> [YOUR ASSIGNMENT]: Where a line has odd spacing or punctuation, keep it; transcribe all the entries exactly.

[Data excerpts]
---
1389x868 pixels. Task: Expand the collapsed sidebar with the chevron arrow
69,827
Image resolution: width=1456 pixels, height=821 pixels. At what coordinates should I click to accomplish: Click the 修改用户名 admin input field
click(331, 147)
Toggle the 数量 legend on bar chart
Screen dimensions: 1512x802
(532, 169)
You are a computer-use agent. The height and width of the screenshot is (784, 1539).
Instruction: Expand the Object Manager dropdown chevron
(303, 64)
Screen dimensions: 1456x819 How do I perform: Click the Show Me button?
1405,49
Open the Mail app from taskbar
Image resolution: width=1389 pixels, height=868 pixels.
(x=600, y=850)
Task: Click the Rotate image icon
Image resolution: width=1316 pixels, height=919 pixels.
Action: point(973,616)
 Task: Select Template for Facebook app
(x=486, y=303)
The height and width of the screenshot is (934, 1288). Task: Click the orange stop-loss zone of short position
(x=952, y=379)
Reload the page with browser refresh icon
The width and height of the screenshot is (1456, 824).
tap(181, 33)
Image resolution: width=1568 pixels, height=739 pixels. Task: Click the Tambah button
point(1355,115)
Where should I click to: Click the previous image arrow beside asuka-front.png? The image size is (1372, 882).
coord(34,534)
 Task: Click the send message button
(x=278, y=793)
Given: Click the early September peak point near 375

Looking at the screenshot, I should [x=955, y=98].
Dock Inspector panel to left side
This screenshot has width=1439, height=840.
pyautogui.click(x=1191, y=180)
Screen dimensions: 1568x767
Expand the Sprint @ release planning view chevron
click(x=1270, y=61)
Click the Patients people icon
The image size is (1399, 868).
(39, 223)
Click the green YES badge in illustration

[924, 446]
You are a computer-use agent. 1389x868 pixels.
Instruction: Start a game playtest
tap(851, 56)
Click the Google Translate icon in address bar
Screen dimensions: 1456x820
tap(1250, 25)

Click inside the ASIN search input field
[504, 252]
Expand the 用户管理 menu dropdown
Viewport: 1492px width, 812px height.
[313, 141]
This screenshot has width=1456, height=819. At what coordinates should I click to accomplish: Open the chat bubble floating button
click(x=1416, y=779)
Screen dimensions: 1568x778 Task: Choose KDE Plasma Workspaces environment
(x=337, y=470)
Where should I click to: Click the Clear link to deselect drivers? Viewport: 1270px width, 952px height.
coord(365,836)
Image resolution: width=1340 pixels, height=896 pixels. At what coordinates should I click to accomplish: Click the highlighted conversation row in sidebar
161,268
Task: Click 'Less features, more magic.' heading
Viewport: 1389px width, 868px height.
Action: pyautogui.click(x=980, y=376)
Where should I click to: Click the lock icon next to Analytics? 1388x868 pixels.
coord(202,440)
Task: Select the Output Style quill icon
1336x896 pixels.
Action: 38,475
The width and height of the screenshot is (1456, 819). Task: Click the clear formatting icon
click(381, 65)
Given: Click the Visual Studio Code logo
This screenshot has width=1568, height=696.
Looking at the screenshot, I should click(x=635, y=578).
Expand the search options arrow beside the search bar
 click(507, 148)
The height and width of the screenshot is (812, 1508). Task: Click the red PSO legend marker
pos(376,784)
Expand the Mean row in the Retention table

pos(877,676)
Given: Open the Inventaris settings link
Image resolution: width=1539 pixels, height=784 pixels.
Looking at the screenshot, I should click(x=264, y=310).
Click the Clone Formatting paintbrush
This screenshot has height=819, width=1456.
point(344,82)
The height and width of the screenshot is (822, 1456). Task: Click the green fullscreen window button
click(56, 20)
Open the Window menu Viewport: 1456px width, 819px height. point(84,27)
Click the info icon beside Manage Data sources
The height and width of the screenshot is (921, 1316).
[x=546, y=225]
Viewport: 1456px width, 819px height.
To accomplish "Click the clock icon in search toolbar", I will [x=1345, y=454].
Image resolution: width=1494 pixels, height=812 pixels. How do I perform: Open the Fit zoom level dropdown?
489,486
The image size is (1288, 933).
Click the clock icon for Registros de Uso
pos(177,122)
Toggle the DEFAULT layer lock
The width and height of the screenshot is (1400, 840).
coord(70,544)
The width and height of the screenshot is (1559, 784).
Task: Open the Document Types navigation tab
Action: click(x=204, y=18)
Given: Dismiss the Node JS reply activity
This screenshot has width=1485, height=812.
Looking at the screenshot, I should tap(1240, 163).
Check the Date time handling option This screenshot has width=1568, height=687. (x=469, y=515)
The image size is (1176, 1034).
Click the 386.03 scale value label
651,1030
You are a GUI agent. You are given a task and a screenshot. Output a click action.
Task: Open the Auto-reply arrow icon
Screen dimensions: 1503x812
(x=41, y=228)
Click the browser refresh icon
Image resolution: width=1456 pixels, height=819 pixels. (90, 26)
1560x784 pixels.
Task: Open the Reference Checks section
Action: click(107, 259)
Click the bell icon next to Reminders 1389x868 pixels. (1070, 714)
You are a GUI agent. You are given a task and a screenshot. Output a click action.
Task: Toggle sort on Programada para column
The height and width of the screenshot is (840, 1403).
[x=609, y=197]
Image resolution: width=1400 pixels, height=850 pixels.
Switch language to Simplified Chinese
---
> [SOLUTION TO THIS PROBLEM]:
1389x868 pixels. Task: Expand the collapsed sidebar with the chevron arrow
69,827
Image resolution: width=1456 pixels, height=821 pixels. At what coordinates should I click to accomplish: Click the 修改用户名 admin input field
click(331, 147)
Toggle the 数量 legend on bar chart
Screen dimensions: 1512x802
(532, 169)
You are a computer-use agent. The height and width of the screenshot is (784, 1539).
Instruction: Expand the Object Manager dropdown chevron
(303, 64)
Screen dimensions: 1456x819 How do I perform: Click the Show Me button?
1405,49
Open the Mail app from taskbar
Image resolution: width=1389 pixels, height=868 pixels.
(x=600, y=850)
Task: Click the Rotate image icon
Image resolution: width=1316 pixels, height=919 pixels.
Action: point(973,616)
 Task: Select Template for Facebook app
(x=486, y=303)
The height and width of the screenshot is (934, 1288). Task: Click the orange stop-loss zone of short position
(x=952, y=379)
Reload the page with browser refresh icon
The width and height of the screenshot is (1456, 824).
tap(181, 33)
Image resolution: width=1568 pixels, height=739 pixels. Task: Click the Tambah button
point(1355,115)
Where should I click to: Click the previous image arrow beside asuka-front.png? The image size is (1372, 882).
coord(34,534)
 Task: Click the send message button
(x=278, y=793)
Given: Click the early September peak point near 375

Looking at the screenshot, I should [x=955, y=98].
Dock Inspector panel to left side
This screenshot has width=1439, height=840.
pyautogui.click(x=1191, y=180)
Screen dimensions: 1568x767
Expand the Sprint @ release planning view chevron
click(x=1270, y=61)
Click the Patients people icon
The image size is (1399, 868).
(39, 223)
Click the green YES badge in illustration

[924, 446]
You are a computer-use agent. 1389x868 pixels.
Instruction: Start a game playtest
tap(851, 56)
Click the Google Translate icon in address bar
Screen dimensions: 1456x820
tap(1250, 25)

Click inside the ASIN search input field
[504, 252]
Expand the 用户管理 menu dropdown
Viewport: 1492px width, 812px height.
[313, 141]
This screenshot has width=1456, height=819. At what coordinates should I click to accomplish: Open the chat bubble floating button
click(x=1416, y=779)
Screen dimensions: 1568x778 Task: Choose KDE Plasma Workspaces environment
(x=337, y=470)
Where should I click to: Click the Clear link to deselect drivers? Viewport: 1270px width, 952px height.
coord(365,836)
Image resolution: width=1340 pixels, height=896 pixels. At what coordinates should I click to accomplish: Click the highlighted conversation row in sidebar
161,268
Task: Click 'Less features, more magic.' heading
Viewport: 1389px width, 868px height.
Action: pyautogui.click(x=980, y=376)
Where should I click to: Click the lock icon next to Analytics? 1388x868 pixels.
coord(202,440)
Task: Select the Output Style quill icon
1336x896 pixels.
Action: 38,475
The width and height of the screenshot is (1456, 819). Task: Click the clear formatting icon
click(381, 65)
Given: Click the Visual Studio Code logo
This screenshot has width=1568, height=696.
Looking at the screenshot, I should click(x=635, y=578).
Expand the search options arrow beside the search bar
 click(507, 148)
The height and width of the screenshot is (812, 1508). Task: Click the red PSO legend marker
pos(376,784)
Expand the Mean row in the Retention table

pos(877,676)
Given: Open the Inventaris settings link
Image resolution: width=1539 pixels, height=784 pixels.
Looking at the screenshot, I should click(x=264, y=310).
Click the Clone Formatting paintbrush
This screenshot has height=819, width=1456.
point(344,82)
The height and width of the screenshot is (822, 1456). Task: Click the green fullscreen window button
click(56, 20)
Open the Window menu Viewport: 1456px width, 819px height. point(84,27)
Click the info icon beside Manage Data sources
The height and width of the screenshot is (921, 1316).
[x=546, y=225]
Viewport: 1456px width, 819px height.
To accomplish "Click the clock icon in search toolbar", I will [x=1345, y=454].
Image resolution: width=1494 pixels, height=812 pixels. How do I perform: Open the Fit zoom level dropdown?
489,486
The image size is (1288, 933).
Click the clock icon for Registros de Uso
pos(177,122)
Toggle the DEFAULT layer lock
The width and height of the screenshot is (1400, 840).
coord(70,544)
The width and height of the screenshot is (1559, 784).
Task: Open the Document Types navigation tab
Action: click(x=204, y=18)
Given: Dismiss the Node JS reply activity
This screenshot has width=1485, height=812.
Looking at the screenshot, I should tap(1240, 163).
Check the Date time handling option This screenshot has width=1568, height=687. (x=469, y=515)
The image size is (1176, 1034).
Click the 386.03 scale value label
651,1030
You are a GUI agent. You are given a task and a screenshot. Output a click action.
Task: Open the Auto-reply arrow icon
Screen dimensions: 1503x812
(x=41, y=228)
Click the browser refresh icon
Image resolution: width=1456 pixels, height=819 pixels. (90, 26)
1560x784 pixels.
Task: Open the Reference Checks section
Action: click(107, 259)
Click the bell icon next to Reminders 1389x868 pixels. (1070, 714)
You are a GUI agent. You are given a task and a screenshot. Output a click action.
Task: Toggle sort on Programada para column
The height and width of the screenshot is (840, 1403).
[x=609, y=197]
Image resolution: width=1400 pixels, height=850 pixels.
Switch language to Simplified Chinese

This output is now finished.